Success for thousands of patients with complex conditions and disorders of the brain and spine
Each year, neurosurgeons perform more than 500 computer-assisted, image-guided brain surgery for the advanced treatment of brain tumors, epilepsy and other conditions.
Spinal injuries and diseases are among the most complex and difficult of ailments. Millions suffer from the broad range of disease processes that can affect the spine, which include degenerative conditions such as lumbar and cervical disk diseases, rheumatoid arthritis, spinal cord and vertebral tumors, spinal cord malformations, trauma and infections.
A laminectomy is surgery that removes a small amount of bone from the spine to take pressure off nerves in the lower back. The surgery almost always reduces pain and numbness, allowing leg strength to improve.
The goal of a spinal fusion is to allow two or more vertebrae to grow together or fuse into one solid bone. If you suffer from pain in the moving parts of the spine (mechanical pain), the fusion can stop the excess motion between the vertebrae and reduce your pain.
Intrathecal pumps deliver small doses of medication directly to the spinal fluid. The device consists of a small battery-powered, programmable pump that is implanted under the subcutaneous tissue of the abdomen and connected to a small catheter tunneled to the site of spinal entry. Sophisticated drug dose regimens can be instituted. Implanted pumps need to be refilled every one to three months.
Safer Brain Cancer and Spine Surgery with Stealth Navigation
Stealth navigation is a computerized surgical guidance system that allows a neurosurgeon to safely move through the brain or spine during surgery. Pictures of the brain or spine are loaded into a computer system before surgery. During surgery, the neurosurgeon uses the computer images as a guide, similar to the way GPS technology works. Stealth navigation makes brain and spinal surgery much safer because the surgeon can see where critical structures are in relation to his or her location and adjust the plan accordingly.

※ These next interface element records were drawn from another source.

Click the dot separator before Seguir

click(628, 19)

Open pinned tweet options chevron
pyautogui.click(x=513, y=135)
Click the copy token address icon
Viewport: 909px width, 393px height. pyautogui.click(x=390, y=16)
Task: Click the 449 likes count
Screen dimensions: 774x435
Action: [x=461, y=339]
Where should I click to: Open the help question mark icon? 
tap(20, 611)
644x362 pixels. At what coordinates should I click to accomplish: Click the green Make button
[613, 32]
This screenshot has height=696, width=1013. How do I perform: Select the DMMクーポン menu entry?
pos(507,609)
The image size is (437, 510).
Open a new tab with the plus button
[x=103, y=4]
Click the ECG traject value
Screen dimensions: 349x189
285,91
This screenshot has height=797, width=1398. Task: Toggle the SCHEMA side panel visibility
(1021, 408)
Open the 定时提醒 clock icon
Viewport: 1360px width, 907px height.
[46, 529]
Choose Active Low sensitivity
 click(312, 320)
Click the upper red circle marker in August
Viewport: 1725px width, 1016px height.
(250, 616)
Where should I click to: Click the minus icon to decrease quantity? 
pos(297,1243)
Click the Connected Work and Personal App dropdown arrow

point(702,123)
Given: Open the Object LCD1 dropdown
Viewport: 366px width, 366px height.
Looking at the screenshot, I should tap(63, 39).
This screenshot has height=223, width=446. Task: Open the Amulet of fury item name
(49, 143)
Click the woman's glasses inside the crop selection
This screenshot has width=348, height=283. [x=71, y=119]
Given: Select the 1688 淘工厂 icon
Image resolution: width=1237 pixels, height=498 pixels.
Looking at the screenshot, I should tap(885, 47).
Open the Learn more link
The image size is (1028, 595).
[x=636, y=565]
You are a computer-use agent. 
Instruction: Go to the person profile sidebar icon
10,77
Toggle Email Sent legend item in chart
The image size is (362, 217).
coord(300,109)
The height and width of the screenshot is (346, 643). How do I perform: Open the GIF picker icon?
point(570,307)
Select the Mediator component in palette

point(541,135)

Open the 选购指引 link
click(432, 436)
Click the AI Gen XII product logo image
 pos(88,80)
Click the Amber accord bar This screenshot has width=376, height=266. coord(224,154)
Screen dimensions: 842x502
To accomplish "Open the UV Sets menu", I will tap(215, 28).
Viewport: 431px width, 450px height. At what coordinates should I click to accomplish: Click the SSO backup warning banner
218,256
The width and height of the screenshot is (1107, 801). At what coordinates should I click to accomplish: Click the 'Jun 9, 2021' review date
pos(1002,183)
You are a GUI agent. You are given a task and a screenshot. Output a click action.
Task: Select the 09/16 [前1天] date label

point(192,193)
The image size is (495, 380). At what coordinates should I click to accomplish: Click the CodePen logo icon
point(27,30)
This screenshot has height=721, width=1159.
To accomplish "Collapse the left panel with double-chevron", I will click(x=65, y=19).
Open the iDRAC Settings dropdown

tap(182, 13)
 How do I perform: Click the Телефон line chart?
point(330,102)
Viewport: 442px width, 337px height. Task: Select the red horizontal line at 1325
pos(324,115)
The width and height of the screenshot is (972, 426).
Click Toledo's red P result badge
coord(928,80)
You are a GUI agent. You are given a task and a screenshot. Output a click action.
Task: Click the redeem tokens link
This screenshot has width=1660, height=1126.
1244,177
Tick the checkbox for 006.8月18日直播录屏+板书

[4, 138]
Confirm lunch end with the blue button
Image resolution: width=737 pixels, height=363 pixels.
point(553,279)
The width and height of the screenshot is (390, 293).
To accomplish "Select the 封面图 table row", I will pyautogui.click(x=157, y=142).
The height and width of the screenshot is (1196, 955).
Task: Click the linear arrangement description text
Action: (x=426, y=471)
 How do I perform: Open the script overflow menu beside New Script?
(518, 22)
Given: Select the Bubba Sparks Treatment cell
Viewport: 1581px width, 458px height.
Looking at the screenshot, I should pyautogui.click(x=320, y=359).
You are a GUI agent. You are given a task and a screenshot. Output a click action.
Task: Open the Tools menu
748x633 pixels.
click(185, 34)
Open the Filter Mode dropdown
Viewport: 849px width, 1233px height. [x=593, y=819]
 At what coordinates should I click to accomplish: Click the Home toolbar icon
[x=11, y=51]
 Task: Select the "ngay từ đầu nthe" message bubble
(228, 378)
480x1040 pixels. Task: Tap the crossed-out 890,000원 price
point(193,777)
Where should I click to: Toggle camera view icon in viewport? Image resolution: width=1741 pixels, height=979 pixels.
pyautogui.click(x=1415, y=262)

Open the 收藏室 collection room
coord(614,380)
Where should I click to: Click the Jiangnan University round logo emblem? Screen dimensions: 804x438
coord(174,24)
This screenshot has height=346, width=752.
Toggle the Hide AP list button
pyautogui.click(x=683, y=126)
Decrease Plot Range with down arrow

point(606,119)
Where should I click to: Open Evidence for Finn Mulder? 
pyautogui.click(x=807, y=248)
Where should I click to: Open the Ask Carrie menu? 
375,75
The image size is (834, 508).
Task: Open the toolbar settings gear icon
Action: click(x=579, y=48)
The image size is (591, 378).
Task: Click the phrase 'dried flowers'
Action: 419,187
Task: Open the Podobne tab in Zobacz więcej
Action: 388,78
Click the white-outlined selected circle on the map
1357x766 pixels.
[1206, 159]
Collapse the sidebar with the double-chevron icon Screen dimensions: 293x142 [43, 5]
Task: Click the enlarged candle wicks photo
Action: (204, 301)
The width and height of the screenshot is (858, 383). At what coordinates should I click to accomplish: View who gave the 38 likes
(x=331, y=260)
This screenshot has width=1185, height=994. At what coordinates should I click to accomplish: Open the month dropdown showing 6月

Stealth navigation helps neurosurgeons:
- Enhance tumor boundary recognition
- Determine the best placement and size of the craniotomy
- Account for brain shift during the procedure
- Plan the least invasive surgical path
Endovascular neurosurgery is a specialized field of neurosurgery that uses minimally invasive techniques to treat various disorders of the brain, including stroke, cerebral aneurysm, and arteriovenous malformation (AVM). The term endovascular refers to the technique of treating the problem from inside the blood vessel.
Cerebral aneurysm is the dilation, bulging, or ballooning-out of part of the wall of an artery in the brain. There are four main types of aneurysm, but most occur where an artery branches. Aneurysms can rupture and cause bleeding into the brain.
The endovascular treatment option to prevent rupture is called coiling. During the procedure, the tip of a catheter is inserted into an artery in the groin and advanced through the blood stream to the site of the aneurysm. There it is used to insert platinum coils that induce clot formation within the aneurysm.
The main goal is prevention of rupture in unruptured aneurysms, and prevention of rebleeding in ruptured aneurysms. In ruptured aneurysms, coiling is performed quickly after rupture because of the high risk of rebleeding within the first few weeks after initial rupture.
Epilepsy Treatment: Vagus Nerve Stimulation
Vagus nerve stimulation (VNS) is a technique used to treat epilepsy. It involves implanting a pacemaker-like device that generates pulses of electricity to stimulate the vagus nerve.
VNS is an add-on therapy, which means it is used in addition to another type of treatment. Patients who undergo VNS continue to take their seizure medications. In some cases, however, it may be possible to reduce the dosage of medication.